Yiyo fue un torero necesario en un momento clave de la historia reciente. Su añorado recuerdo continua presente y la pregunta de qué hubiera pasado si Burlero no se hubiera cruzado aquella aciaga tarde en Colmenar Viejo sigue presente entre los aficionados.
¿Quién fue Yiyo en el toreo? Mucho se ha escrito sobre su muerte pero faltaba una obra que realmente profundizara en su trayectoria, lo ubicara en un contexto muy determinado y analizara en detalle su carrera. El periodista Alfonso Santiago lo ha conseguido en una obra que, por fin, da a José Cubero el sitio que merece.
En el viaje que hemos hecho las últimas semanas por los primeros pasos de la Escuela Nacional de Tauromaquia con la película Tú solo y el libro Antesala de la Gloria merece finalizar con Yiyo, su mejor baluarte.Con apenas 17 años, el joven de Canillejas se convirtió en el primer matador de toros que lanzó la Escuela (1981) y la primera figura que asaltó el escalafón, nacido profesionalmente en las humildes enseñanzas de su padre junto a sus hermanos en Burdeos y, después, en la añorada placita del Lago de la Casa de Campo.
La carrera de Yiyo fue fulgurante: recorrió España como novillero sin caballos con los Príncipes del Toreo, la primera terna que lanzó la Escuela junto con Lucio Sandín y Julián Maestro, como novillero con picadores estuvo lo justo, apenas temporada y media, y su carrera como matador tuvo un recorrido de cuatro años (1981-1985).

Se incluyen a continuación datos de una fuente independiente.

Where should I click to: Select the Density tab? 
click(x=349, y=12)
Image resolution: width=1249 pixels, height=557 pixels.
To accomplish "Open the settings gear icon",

Pero no estamos hoy para biografiar a Yiyo sino para destacar los argumentos que hacen de Por siempre Yiyo (Círculo Rojo, 2021) un libro clave para entender su figura.
A Yiyo nadie le regaló nada. La independencia de Tomás Redondo hizo que el camino tuviese, sobre todo en los comienzos, más espinas que rosas. Cuando no te arropa una casa grande, como pasa ahora, estás obligado a ganar cada contrato en el ruedo. Y a veces ni eso tiene la celeridad y contundencia que merecen los triunfos. Incluso tuvo una crítica voraz en la pluma, por ejemplo, de Alfonso Navalón que terminó rindiéndose a lo inevitable.
“Para muchos Tomás Redondo es un caballo blanco, para otros un ingenuo, y no faltan quienes le acusan de intruso. En el fondo, no creo que sea más que un hombre de buena voluntad que intenta sobresalir en un mundo que no le permitió ser estrella en su juventud (…) Gustará o no, provocará envidias o atraerá a los vivillos en busca de sacar tajada a sus debilidades, pero lo cierto es que se trata de una postura lícita como otra cualquiera”, escribió José Luis Benlloch en Aplausos.
La realidad es que la vida de Tomás Redondo se fue con Yiyo.Yiyo se sobrepuso a todas las adversidades con su concepto de clase y pureza. La reaparición de Antoñete impactó. Atrajo a la plaza incluso a quienes no eran habituales. La generación de los 80 se consolidaba, ya desprendida de las figuras de hierro de los 60 y con un clima que eclosionó en la gran feria de San Isidro de 1985, quizá una de las mejores de los últimos tiempos.
Por siempre Yiyo recorre su carrera con la misma pasión que si estuviese sucediendo hoy. Un joven maestro que llegó a torear el 30 de agosto de 1985 en una plaza de pueblo como siempre soñó. Una cornada fatal, un accidente. Sobre la arena de Colmenar están los recuerdos de la faena a Niñito, a Cigarrón, el histórico San Isidro del 83 con cuatro orejas en tres sustituciones, el toro de Dionosio Rodríguez en el 84…
¿Por dónde hubiera caminado el toreo en 1986? ¿Yiyo hubiera dado el paso de irse con una casa grande, como se rumoreaba? ¿Por fin habrían tenido rédito sus triunfos? ¿Habría conseguido estatus de primera figura? ¿La tendencia de toreros-triunfalistas que se impuso en los 90 hubiera tenido vigencia o se hubiera impuesto la clase y pureza heredadas de Antoñete?
Preguntas sin respuesta que hubieran cambiado el devenir de la historia. Yiyo, por siempre, Yiyo.